What are tracker rate mortgages?
A tracker rate mortgage is a type of variable mortgage that follows a specific economic indicator, typically the Bank of England base rate.
The interest rate on a tracker mortgage is usually set at the base rate plus an agreed fixed percentage. As the base rate fluctuates, your mortgage repayments can rise or fall in line with those changes.
How do tracker rate mortgages work?
With a tracker mortgage, an additional fixed percentage, typically between 1.2% and 2%, is added to the base rate. If the BoE base rate rises, your mortgage interest rate and monthly repayments will increase accordingly.
What the benefits of tracker rate mortgages?
When interest rates are low, tracker rate mortgages can be an attractive option, particularly if you are planning to move home in the next 1-2 years. This type of mortgage can offer lower initial repayments, benefiting from the low rates before any potential increases.
What are the disadvantages of tracker rate mortgages?
A tracker rate mortgage means your payments can fluctuate, which may not suit everyone, as many prefer the stability of fixed monthly payments for easier budgeting. If interest rates rise, you won't have the protection provided by a fixed-rate mortgage, meaning your repayments could increase.

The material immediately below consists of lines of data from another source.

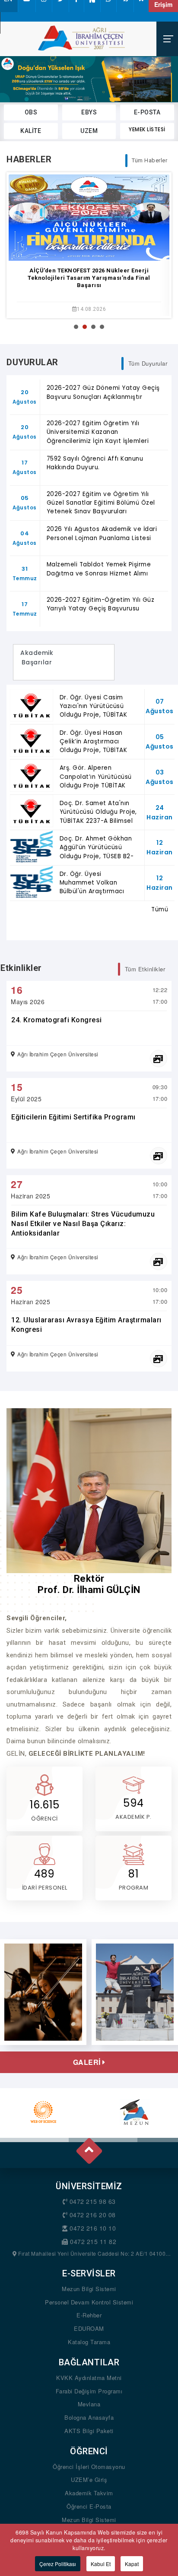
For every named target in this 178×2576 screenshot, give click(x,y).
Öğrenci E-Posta (89, 2506)
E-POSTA (147, 112)
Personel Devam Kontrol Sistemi (89, 2302)
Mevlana (89, 2404)
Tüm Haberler (149, 160)
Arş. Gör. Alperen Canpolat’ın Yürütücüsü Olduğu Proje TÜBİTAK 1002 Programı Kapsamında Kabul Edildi (97, 785)
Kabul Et (101, 2563)
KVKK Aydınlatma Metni (89, 2378)
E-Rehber (89, 2315)
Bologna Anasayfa (89, 2417)
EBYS (89, 112)
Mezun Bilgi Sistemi (89, 2289)
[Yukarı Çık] (88, 2147)
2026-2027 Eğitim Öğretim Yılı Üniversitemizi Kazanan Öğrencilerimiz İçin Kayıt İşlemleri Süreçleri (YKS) (98, 436)
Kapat (132, 2563)
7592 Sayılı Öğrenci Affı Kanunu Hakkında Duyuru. (95, 463)
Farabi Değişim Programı (89, 2391)
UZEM (89, 130)
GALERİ (88, 2062)
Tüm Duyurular (148, 363)
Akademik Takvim (89, 2493)
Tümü (159, 909)
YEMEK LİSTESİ (147, 129)
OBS (31, 112)
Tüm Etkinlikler (145, 969)
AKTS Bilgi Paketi (89, 2431)
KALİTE (30, 130)
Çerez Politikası (57, 2563)
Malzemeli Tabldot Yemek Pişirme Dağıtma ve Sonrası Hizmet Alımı (99, 568)
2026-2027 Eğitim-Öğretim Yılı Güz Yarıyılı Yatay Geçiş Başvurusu (101, 604)
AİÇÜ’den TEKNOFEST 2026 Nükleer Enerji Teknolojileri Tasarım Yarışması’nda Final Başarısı (89, 277)
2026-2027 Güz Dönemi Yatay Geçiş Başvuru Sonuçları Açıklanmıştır (103, 392)
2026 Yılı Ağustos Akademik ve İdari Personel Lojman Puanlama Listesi (102, 533)
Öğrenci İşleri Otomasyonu (89, 2466)
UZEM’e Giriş (89, 2479)
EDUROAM (89, 2328)
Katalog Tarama (89, 2342)
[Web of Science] (43, 2112)
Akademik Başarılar (36, 662)
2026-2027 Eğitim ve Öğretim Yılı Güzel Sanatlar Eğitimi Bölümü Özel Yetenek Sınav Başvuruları (101, 503)
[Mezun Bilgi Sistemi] (135, 2112)
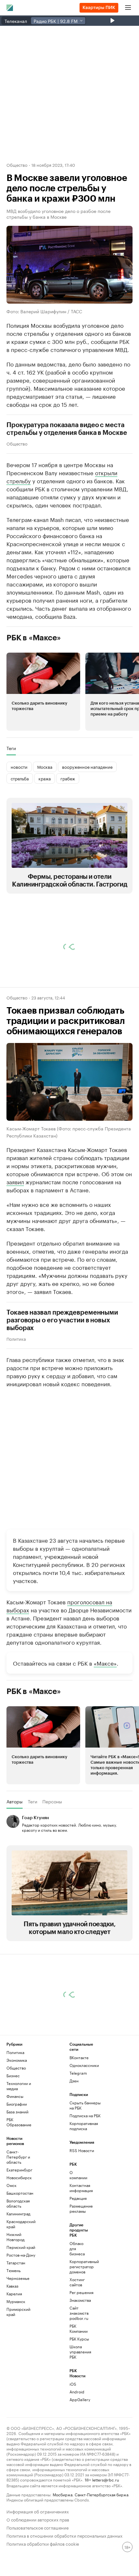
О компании (78, 2285)
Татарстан (15, 2373)
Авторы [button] (14, 1801)
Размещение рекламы (80, 2319)
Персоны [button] (52, 1801)
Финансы (14, 2207)
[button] (43, 692)
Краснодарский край (21, 2335)
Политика (16, 1338)
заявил (15, 1181)
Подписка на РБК (85, 2226)
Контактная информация (80, 2298)
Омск (11, 2296)
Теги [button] (11, 748)
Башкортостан (19, 2304)
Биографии (16, 2215)
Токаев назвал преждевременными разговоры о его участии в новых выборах (62, 1320)
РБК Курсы (79, 2449)
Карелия (14, 2404)
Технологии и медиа (18, 2196)
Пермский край (20, 2358)
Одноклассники (84, 2176)
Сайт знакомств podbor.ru (79, 2424)
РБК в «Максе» (33, 638)
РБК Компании (79, 2439)
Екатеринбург (19, 2280)
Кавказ (12, 2397)
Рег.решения (80, 2403)
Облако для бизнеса (77, 2359)
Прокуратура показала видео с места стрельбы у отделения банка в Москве (66, 429)
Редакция (78, 2309)
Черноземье (17, 2389)
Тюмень (13, 2381)
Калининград (18, 2324)
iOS (73, 2495)
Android (77, 2502)
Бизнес (13, 2186)
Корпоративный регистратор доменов (80, 2377)
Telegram (78, 2184)
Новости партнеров (44, 1966)
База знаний (17, 2222)
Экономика (16, 2171)
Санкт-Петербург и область (18, 2268)
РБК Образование (18, 2233)
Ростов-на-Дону (20, 2366)
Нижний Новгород (15, 2347)
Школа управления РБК (80, 2463)
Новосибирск (19, 2288)
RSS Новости (82, 2261)
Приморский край (18, 2422)
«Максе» (105, 1663)
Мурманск (15, 2412)
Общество (16, 164)
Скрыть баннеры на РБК (85, 2216)
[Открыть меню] (128, 7)
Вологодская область (18, 2314)
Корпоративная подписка (84, 2236)
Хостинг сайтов (77, 2393)
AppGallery (80, 2510)
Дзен (74, 2191)
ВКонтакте (79, 2168)
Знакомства (80, 2411)
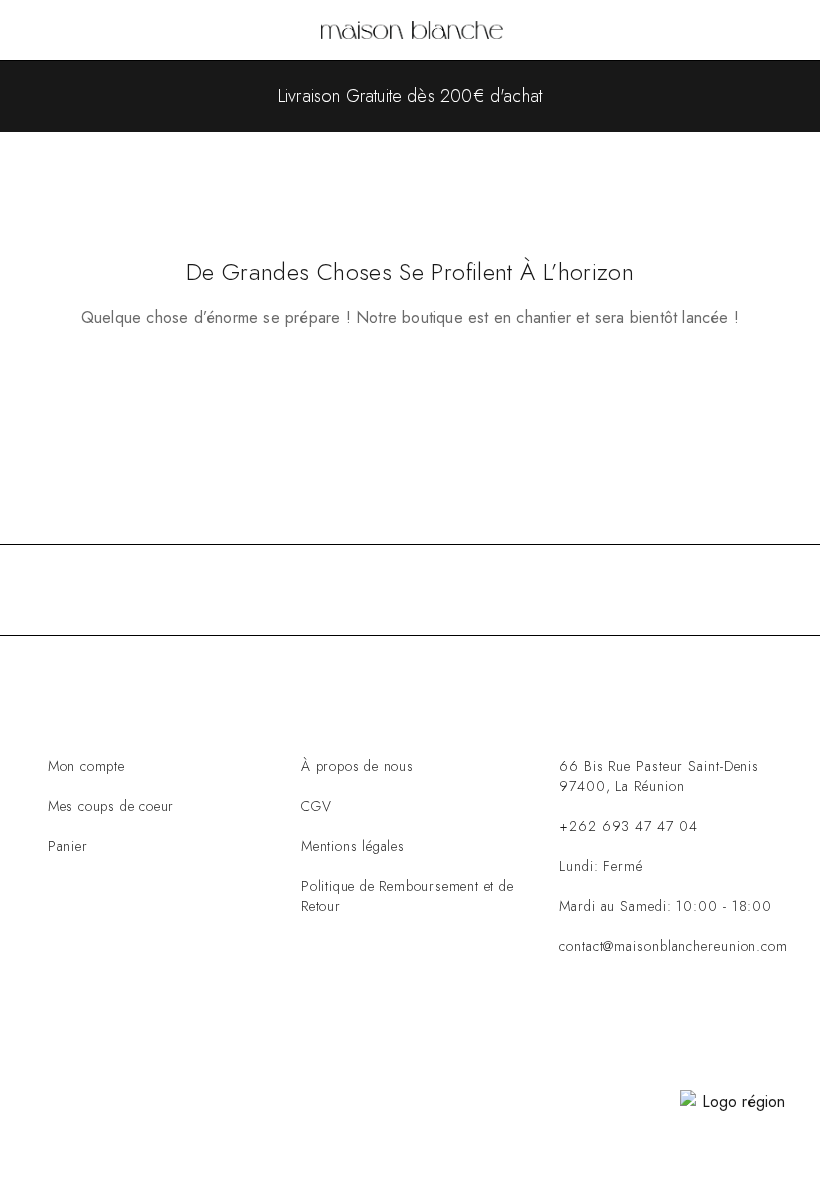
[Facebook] (560, 1028)
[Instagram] (622, 1028)
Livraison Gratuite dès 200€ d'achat (410, 96)
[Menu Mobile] (39, 30)
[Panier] (790, 31)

With a tracker mortgage, you typically commit to a fixed term for tracking, usually around two years, though some deals can last for the entire mortgage term. Similar to fixed-rate mortgages, if you make changes or exit the agreement early, you may incur early repayment charges.
Which lenders offer tracker rate mortgages?
Almost all lenders offer tracker rate mortgages, which are the second most popular type of mortgage after fixed-rate options. These mortgages provide flexibility by adjusting with changes in the base interest rate, appealing to those comfortable with potential fluctuations in payments.
What should I watch out for?
Most tracker mortgages follow either the Bank of England base rate or the LIBOR rate. However, be cautious of deals that mention other reference rates, as these may be controlled by the lender.
Additionally, it's important to ensure that the tracker mortgage agreement states the interest rate will only change when the reference rate changes. There should be no other reasons for adjusting the rate within the terms of the agreement.